David Hackett Fischer's 'Historians' Fallacies' systematically analyzes errors in historical reasoning from logical, statistical, and psychological perspectives. Fischer catalogs common mistakes: assuming correlation is causation, committing anachronism, confusing necessary with sufficient conditions. His work emphasizes that history is a discipline with standards of valid reasoning that can be learned and taught, not merely a literary art.
From your introduction to historiography and your study of historical argument structure, you already know that historians make arguments — that they do not simply recite facts but construct interpretations with evidence and reasoning. David Hackett Fischer's 1970 *Historians' Fallacies: Toward a Logic of Historical Thought* is the most systematic attempt to catalog what can go wrong in that reasoning. Fischer's project was polemical: he argued that historians had no monopoly on truth-seeking and that many celebrated works of history contained elementary logical errors. Understanding Fischer means grasping both his taxonomy of fallacies and the underlying claim that historical reasoning is subject to logical standards.

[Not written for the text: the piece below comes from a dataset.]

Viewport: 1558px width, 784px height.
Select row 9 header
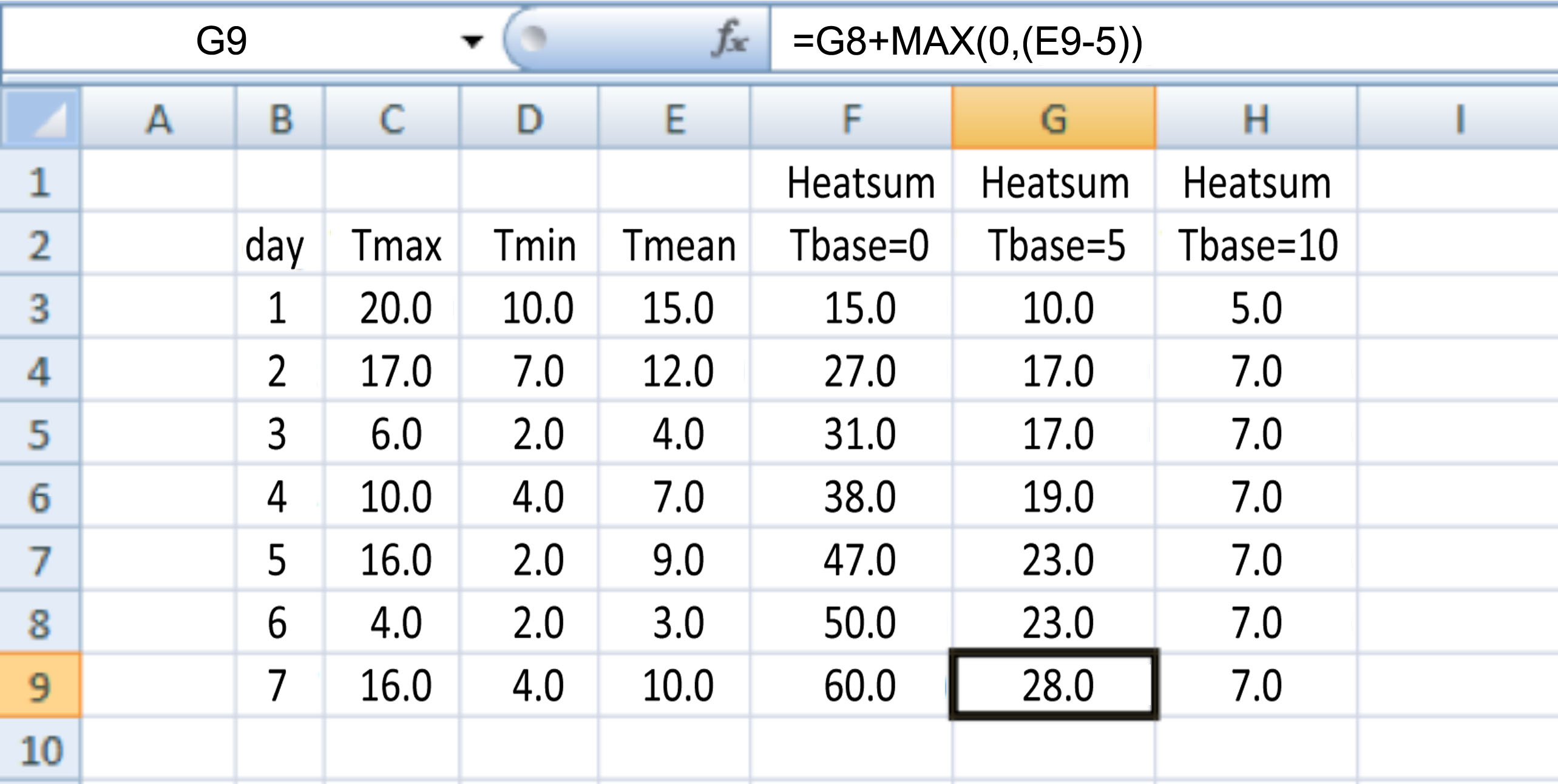[x=40, y=686]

Fischer organizes his fallacies into categories that map onto different stages of historical inquiry. Fallacies of question-framing occur before evidence is even examined: asking questions so broad they cannot be answered ("What caused the Civil War?"), asking questions loaded with hidden assumptions, or refusing to state a clear question at all. Good historical inquiry, Fischer argues, requires a question that can in principle be answered or refuted. Fallacies of factual verification concern how historians establish that something happened: the *a priori* fallacy (selecting only evidence that supports a predetermined conclusion), the proof by selected instances fallacy (cherry-picking confirming cases while ignoring disconfirming ones), and the appeal to authority fallacy (treating another historian's assertion as sufficient evidence).

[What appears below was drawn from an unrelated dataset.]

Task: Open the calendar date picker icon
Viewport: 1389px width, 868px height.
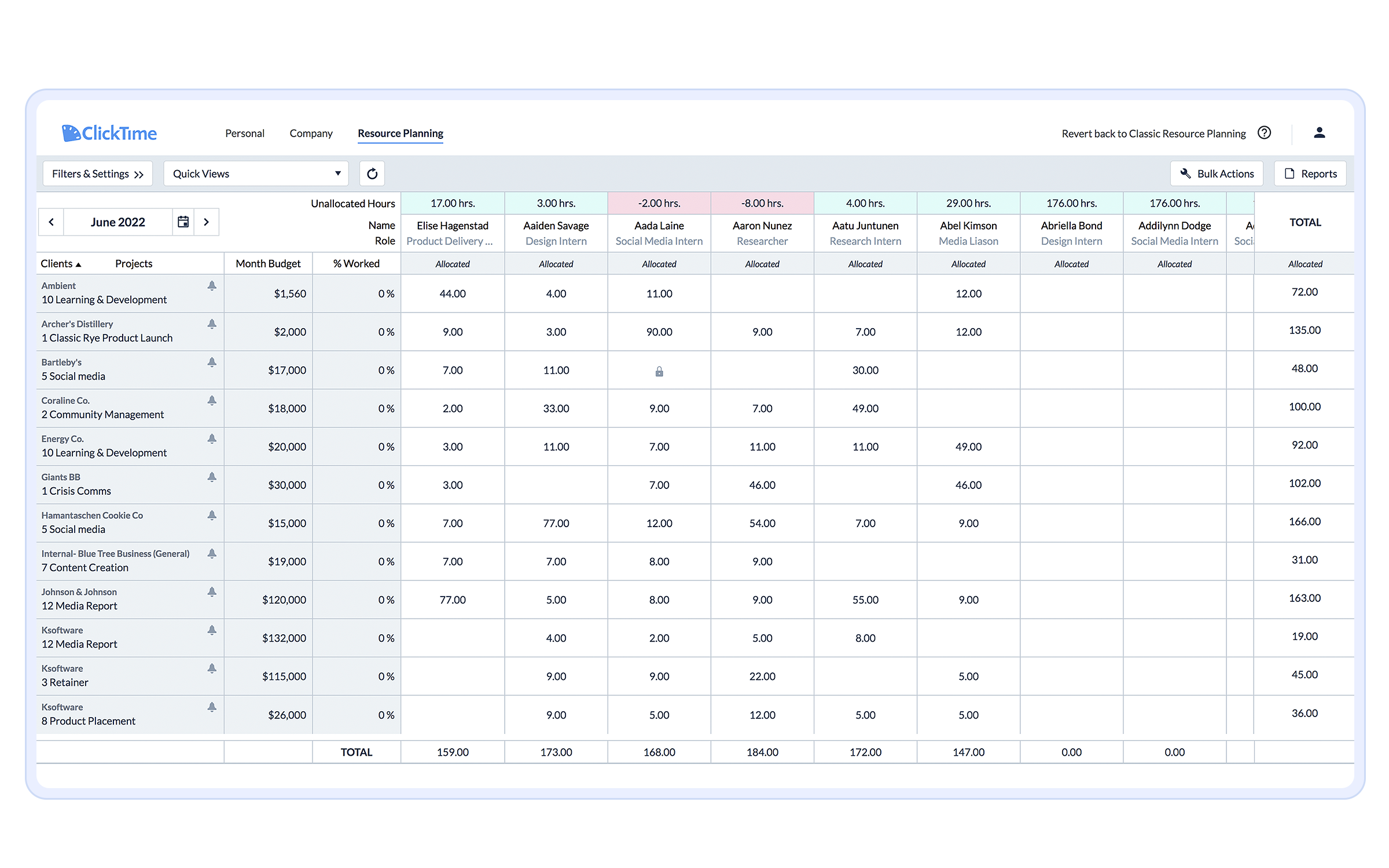Action: (183, 222)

The most intellectually consequential category is fallacies of causal reasoning. Fischer distinguishes *necessary* from *sufficient* conditions — a distinction your work on historical argument structure has introduced. A necessary condition is one without which the outcome could not have occurred; a sufficient condition is one that, by itself, would produce the outcome. Historians often confuse these: identifying a condition as "the cause" when it was merely a necessary precondition among many, or treating a sufficient cause in one case as if it were the only possible cause. The post hoc ergo propter hoc fallacy — assuming that because B followed A, A caused B — is perhaps the most common error in causal historical thinking.

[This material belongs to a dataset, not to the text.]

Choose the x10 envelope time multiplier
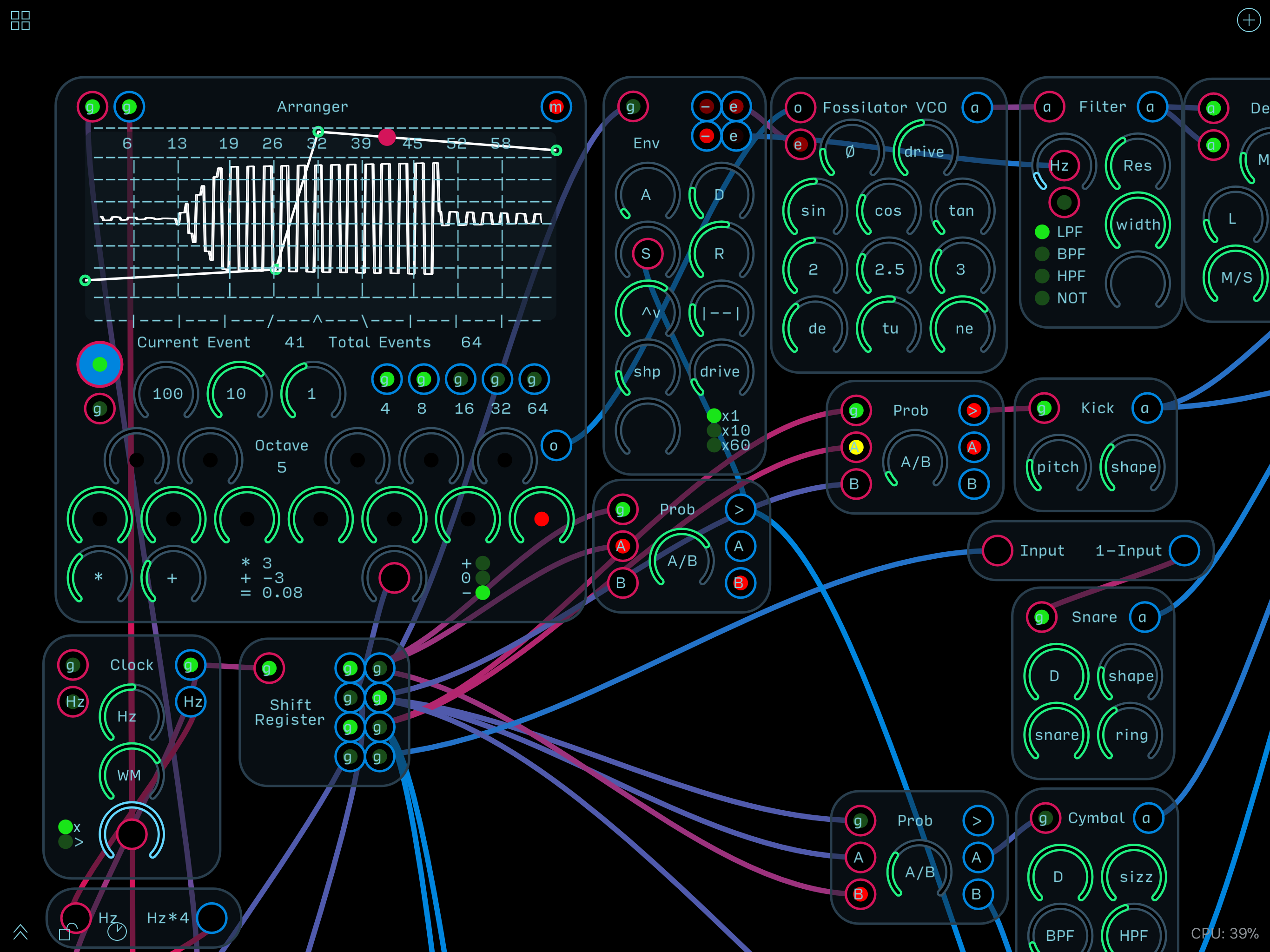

Fischer also catalogs fallacies of narration: the tunnel fallacy (following a single theme through time while ignoring everything else that was happening), the continuity fallacy (assuming that what persisted must have persisted for the same reasons), and the anachronism fallacy (applying present-day concepts, values, or knowledge to the past — which you have studied separately). These are not merely logical errors but rhetorical seductions: narrative momentum can make a flawed causal story feel convincing.
What makes Fischer important for historiography is not the complete catalogue — some of his specific fallacies are idiosyncratic or contested — but the underlying claim: that historical reasoning is a *disciplined* practice with articulable standards of validity, not merely an art form in which anything goes. This is a position within the broader debate about whether history is more like science (governed by rules of evidence and inference) or more like literature (governed by rhetorical and interpretive conventions). Fischer argued firmly for the former — history can be done well or badly by identifiable criteria. Whether or not you fully accept his framework, learning to name logical errors in historical arguments sharpens your ability to evaluate them.